(Stored data):
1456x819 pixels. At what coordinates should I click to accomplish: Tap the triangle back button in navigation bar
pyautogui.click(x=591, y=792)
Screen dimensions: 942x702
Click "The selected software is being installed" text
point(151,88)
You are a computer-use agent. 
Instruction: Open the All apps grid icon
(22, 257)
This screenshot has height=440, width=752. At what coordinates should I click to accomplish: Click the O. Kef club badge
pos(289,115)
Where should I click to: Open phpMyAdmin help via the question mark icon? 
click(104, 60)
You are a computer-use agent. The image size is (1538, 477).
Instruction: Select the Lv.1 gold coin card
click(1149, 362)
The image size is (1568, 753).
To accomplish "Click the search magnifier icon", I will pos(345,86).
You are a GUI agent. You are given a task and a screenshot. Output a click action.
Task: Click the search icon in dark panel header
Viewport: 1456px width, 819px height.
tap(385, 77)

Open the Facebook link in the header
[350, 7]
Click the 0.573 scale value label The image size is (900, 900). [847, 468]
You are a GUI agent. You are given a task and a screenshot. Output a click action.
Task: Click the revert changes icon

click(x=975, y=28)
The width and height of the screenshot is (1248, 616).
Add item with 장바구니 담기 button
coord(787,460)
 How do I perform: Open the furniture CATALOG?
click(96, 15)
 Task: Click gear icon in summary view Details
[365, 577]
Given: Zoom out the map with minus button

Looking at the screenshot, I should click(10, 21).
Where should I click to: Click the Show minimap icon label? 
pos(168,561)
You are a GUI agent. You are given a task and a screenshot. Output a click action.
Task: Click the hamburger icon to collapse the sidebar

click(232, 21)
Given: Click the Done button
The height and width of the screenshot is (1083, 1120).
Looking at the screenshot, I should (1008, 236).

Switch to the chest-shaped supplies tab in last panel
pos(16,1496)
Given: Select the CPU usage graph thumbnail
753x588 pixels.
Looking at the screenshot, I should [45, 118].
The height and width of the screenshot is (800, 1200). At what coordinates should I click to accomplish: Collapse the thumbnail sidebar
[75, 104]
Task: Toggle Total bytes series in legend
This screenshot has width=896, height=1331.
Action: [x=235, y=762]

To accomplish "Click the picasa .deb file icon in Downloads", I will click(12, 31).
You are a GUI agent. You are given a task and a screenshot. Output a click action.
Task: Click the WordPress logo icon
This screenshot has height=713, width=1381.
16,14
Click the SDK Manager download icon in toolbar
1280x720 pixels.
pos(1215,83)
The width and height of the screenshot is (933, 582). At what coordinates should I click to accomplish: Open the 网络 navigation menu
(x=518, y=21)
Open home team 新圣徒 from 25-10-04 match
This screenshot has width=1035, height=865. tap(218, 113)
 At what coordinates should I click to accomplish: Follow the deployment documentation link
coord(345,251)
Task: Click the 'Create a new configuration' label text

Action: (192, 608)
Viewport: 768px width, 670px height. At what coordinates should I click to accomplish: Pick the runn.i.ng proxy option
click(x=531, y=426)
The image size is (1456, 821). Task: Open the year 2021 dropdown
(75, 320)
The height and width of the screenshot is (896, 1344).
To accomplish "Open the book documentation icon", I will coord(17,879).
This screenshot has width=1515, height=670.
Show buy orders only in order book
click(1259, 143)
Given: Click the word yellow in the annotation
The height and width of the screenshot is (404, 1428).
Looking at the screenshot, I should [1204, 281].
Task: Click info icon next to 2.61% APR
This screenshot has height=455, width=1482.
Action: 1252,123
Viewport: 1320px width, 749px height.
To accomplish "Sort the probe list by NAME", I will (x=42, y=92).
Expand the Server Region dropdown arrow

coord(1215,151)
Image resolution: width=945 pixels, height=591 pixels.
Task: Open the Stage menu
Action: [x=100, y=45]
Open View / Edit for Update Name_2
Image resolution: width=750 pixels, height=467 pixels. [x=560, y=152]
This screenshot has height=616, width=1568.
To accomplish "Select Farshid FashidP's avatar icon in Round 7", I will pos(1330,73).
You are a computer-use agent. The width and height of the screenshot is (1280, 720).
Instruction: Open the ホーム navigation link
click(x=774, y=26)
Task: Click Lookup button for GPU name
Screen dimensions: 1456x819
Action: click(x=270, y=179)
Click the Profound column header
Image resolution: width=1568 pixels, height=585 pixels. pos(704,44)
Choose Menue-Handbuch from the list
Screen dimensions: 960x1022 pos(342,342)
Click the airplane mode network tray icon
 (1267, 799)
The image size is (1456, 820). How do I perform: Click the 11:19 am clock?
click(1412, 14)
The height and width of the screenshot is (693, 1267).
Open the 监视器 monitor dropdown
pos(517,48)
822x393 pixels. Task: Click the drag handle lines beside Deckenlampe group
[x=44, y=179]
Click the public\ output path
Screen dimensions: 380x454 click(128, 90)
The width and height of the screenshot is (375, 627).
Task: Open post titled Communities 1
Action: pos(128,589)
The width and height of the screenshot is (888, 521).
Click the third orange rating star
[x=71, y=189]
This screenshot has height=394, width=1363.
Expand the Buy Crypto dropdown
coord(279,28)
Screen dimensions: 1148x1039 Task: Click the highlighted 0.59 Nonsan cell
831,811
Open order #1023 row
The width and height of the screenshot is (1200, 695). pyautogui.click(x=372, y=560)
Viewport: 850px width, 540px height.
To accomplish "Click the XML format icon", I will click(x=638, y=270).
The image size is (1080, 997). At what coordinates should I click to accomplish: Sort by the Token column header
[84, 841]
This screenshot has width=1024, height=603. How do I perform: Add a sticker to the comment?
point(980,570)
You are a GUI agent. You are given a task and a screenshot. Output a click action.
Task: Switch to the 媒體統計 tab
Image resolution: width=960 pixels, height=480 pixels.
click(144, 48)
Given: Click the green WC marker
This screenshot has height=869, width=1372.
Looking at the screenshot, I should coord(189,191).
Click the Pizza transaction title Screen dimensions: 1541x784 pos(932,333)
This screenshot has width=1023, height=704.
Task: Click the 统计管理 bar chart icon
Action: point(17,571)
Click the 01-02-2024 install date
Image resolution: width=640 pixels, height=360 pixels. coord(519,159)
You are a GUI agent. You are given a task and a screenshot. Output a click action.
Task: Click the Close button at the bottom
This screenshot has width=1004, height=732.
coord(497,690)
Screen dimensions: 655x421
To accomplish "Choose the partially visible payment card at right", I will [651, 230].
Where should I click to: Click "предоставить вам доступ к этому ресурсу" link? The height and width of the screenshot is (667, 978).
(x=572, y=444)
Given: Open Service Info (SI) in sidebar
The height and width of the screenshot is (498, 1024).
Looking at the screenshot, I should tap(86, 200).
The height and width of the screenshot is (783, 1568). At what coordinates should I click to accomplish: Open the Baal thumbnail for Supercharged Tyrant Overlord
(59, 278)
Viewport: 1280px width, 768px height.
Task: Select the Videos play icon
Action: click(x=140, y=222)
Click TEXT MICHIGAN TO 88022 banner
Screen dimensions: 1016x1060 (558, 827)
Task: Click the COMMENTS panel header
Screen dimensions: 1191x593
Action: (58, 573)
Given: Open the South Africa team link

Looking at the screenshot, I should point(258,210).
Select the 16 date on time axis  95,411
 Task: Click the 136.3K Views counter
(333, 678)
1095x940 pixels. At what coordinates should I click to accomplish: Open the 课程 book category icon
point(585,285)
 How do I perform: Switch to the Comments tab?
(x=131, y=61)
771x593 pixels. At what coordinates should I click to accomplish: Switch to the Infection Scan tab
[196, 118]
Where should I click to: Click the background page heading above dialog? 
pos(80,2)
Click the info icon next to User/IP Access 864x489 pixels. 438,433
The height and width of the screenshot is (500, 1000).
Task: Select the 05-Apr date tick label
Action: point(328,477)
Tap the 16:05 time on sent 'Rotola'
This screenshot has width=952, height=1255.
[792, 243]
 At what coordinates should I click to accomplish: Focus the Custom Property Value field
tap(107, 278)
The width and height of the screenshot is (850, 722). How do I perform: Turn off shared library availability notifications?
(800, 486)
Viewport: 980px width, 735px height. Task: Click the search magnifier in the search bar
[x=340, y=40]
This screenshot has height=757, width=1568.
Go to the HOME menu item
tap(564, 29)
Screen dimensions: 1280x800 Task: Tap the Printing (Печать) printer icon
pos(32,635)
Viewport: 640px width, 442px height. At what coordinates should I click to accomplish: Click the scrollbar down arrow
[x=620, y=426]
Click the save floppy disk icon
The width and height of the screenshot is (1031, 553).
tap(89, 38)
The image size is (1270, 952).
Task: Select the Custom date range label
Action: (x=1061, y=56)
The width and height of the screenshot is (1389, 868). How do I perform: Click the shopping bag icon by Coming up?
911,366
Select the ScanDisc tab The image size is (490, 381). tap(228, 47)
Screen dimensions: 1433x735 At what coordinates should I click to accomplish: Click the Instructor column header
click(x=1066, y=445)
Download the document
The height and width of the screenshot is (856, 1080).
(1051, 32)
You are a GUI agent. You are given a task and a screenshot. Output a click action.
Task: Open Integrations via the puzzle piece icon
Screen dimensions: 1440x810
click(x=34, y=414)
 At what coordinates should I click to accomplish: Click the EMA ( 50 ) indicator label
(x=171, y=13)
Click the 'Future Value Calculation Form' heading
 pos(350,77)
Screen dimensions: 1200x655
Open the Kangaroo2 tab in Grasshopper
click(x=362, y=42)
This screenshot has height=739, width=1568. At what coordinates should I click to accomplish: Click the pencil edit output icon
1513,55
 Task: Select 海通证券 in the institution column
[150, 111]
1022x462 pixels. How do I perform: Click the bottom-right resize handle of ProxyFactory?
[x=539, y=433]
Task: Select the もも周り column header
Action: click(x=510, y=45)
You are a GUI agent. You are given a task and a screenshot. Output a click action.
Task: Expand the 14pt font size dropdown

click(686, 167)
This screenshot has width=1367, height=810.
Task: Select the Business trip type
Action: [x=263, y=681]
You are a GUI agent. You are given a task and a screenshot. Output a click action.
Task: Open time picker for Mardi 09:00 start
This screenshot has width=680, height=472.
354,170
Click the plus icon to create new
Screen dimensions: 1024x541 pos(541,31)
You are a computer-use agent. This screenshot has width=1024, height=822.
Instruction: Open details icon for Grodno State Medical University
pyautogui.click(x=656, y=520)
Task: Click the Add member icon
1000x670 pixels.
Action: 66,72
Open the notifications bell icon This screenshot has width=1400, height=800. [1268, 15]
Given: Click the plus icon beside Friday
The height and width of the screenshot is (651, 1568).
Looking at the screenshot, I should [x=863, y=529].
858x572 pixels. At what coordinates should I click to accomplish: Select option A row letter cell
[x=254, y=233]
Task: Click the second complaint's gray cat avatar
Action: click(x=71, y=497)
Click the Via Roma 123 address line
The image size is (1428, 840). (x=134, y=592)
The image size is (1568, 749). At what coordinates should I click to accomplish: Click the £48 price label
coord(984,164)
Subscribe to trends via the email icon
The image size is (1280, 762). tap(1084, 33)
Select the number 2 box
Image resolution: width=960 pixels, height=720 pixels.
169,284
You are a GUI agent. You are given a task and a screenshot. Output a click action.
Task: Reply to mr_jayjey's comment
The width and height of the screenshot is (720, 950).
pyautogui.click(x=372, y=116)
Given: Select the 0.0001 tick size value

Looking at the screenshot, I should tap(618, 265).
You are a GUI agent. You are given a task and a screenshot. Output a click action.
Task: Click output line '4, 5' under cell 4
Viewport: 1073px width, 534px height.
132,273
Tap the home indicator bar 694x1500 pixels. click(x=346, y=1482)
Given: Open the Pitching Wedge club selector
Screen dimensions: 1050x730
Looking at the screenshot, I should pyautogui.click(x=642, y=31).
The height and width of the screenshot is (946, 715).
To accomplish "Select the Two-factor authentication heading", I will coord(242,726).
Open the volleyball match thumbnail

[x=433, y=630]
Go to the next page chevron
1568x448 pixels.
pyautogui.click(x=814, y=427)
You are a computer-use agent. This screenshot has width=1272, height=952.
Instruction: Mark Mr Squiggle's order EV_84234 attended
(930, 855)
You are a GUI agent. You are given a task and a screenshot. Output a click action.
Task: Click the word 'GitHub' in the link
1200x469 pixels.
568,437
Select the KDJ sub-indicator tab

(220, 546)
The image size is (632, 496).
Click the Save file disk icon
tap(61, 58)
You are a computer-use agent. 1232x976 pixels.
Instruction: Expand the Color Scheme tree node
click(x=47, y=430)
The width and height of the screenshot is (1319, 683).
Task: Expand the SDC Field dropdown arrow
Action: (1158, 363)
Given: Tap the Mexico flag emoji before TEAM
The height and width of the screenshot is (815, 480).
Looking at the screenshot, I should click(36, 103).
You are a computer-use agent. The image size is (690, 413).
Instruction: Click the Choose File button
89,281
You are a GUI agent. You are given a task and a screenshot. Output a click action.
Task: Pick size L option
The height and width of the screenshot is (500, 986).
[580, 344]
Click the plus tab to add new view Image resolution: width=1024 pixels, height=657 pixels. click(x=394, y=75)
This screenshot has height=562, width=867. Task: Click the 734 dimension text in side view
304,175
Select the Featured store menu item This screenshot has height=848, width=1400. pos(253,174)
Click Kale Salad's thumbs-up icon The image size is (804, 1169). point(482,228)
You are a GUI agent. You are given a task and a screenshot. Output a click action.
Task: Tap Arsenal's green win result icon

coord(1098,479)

(WORK INSTRUCTION):
Search the data for the string "computer" and copy each line where it appears.

(ANSWER FOR THE TASK):
You are a computer-use agent. 
You are a computer-use agent. The image size is (1538, 477).
You are a computer-use agent. The width and height of the screenshot is (1280, 720).
You are a computer-use agent. This screenshot has width=1024, height=822.
You are a computer-use agent. This screenshot has width=1272, height=952.
You are a computer-use agent. 1232x976 pixels.
You are a computer-use agent. The image size is (690, 413).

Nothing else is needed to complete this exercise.